Exercise details:
From the forum thread on duck hunting at Grand Bay WMA below, reproduce word for word the stretch from "## Georgiaboy83 (Dec" through "would be appriciated.".

Extracted text:
# Grand Bay WMA - need help



## Georgiaboy83 (Dec 20, 2007)

Anybody know anything about Grand Bay WMA, I have lived in valdosta my whole life and never new that they allowed duck hunting. Trying to find a place to start at, for scouting. Anybody know what kinda ducks come in there other than woodies. All help would be appriciated.

Thanks,
Jode


----------



## muddy_feet (Dec 20, 2007)

Place is thick......very thick.  Get a GPS.  I rode out there and saw where someone had been putting a boat in.  It's has some restrictions but I'm not sure about them.  Maybe Sat and Sun till lunch.  Don't know about a motor restriction but you need a mudmotor.  Looks good from the trails.  I'll PM you what I know.


----------



## beauluckie (Dec 20, 2007)

save your time!!!!  it is sad to me to see a DU emblem on an almost falling down sign.  I really wish that DU would put some effort into restoring this place.  The have the water control structures in place but when I called and asked about water or ducks they tell me it is dry.  For the last 3 years all I have heard from down there is that they are going to burn it off, which sounds good if someone would drain the water and strike a match.  I really hate to fuss about it but I believe it could be a good place for ducks.  I have hunted it a few times and you won't find a much prettier place around.  But it is so choked up that we have never seen many ducks.  If you talk to some old-timer's they will tell you that Grand Bay would hold some ducks and several species but not the way it looks now.  If you can't tell that place is sort of a soap box for me!  If I were DU, my name would not be associated with the place in the shape that is is now.

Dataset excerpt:

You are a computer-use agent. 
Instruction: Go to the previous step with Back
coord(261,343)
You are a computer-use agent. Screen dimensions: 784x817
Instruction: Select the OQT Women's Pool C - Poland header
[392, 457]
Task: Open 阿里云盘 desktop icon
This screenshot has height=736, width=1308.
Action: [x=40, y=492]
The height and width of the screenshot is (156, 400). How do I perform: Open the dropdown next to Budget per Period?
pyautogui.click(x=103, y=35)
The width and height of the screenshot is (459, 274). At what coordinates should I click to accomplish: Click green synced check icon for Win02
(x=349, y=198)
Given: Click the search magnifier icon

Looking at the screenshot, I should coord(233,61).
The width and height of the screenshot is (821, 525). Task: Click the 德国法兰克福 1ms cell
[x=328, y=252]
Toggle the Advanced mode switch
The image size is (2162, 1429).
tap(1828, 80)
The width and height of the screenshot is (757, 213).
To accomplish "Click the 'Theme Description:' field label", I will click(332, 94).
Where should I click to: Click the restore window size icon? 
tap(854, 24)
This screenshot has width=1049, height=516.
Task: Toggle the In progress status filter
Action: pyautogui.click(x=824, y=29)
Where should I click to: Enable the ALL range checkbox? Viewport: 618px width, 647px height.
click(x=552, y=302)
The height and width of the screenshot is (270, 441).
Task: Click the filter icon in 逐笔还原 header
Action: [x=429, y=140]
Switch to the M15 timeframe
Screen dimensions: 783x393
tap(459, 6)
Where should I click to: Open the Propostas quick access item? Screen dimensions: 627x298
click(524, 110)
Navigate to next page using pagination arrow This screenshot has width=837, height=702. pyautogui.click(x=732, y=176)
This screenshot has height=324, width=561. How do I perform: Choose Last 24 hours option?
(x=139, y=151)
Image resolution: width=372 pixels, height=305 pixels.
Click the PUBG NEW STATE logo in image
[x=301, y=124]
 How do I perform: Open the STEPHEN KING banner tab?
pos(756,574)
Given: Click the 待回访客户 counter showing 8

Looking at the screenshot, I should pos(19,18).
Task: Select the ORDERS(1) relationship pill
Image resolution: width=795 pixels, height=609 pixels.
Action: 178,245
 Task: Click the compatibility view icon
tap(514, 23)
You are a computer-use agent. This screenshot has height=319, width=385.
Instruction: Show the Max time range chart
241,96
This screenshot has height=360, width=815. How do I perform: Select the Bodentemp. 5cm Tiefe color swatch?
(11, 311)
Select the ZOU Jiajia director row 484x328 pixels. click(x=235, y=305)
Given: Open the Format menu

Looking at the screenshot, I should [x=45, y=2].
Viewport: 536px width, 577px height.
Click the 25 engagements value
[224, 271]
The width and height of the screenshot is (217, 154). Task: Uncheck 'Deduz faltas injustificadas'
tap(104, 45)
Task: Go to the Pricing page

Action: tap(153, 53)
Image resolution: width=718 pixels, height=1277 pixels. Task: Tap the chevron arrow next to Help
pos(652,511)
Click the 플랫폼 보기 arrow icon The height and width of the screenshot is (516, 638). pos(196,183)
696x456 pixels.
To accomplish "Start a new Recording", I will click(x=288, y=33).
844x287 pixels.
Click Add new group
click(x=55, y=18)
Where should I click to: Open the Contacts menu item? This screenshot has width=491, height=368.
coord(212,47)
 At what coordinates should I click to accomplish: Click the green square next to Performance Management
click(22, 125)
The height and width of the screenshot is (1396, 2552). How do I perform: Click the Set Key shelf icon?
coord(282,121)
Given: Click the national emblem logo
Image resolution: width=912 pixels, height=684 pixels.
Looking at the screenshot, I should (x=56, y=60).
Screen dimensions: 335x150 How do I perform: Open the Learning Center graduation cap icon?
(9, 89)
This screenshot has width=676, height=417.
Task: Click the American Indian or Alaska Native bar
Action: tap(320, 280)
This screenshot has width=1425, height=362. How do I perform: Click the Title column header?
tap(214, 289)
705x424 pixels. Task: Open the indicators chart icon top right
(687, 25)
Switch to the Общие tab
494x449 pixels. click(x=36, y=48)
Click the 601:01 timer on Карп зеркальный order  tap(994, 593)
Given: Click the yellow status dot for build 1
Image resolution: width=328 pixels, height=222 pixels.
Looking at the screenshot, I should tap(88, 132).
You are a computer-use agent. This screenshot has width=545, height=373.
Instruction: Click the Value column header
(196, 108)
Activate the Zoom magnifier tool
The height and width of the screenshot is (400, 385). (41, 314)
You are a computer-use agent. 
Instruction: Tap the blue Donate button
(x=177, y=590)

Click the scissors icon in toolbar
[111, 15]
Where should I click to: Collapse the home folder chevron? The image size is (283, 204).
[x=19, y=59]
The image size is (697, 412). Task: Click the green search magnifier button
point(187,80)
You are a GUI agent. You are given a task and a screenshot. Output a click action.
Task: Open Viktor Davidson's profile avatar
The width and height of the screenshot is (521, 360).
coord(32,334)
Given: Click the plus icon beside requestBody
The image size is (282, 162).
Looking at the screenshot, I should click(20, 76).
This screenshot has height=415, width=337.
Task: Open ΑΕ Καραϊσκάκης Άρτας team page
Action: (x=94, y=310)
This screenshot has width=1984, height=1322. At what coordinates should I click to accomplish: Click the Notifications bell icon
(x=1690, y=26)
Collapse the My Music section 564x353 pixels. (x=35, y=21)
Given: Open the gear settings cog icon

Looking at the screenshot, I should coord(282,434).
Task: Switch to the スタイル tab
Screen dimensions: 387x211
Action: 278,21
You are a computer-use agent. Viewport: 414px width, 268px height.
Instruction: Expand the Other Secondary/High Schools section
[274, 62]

Solved exercise:
## Georgiaboy83 (Dec 20, 2007)

Anybody know anything about Grand Bay WMA, I have lived in valdosta my whole life and never new that they allowed duck hunting. Trying to find a place to start at, for scouting. Anybody know what kinda ducks come in there other than woodies. All help would be appriciated.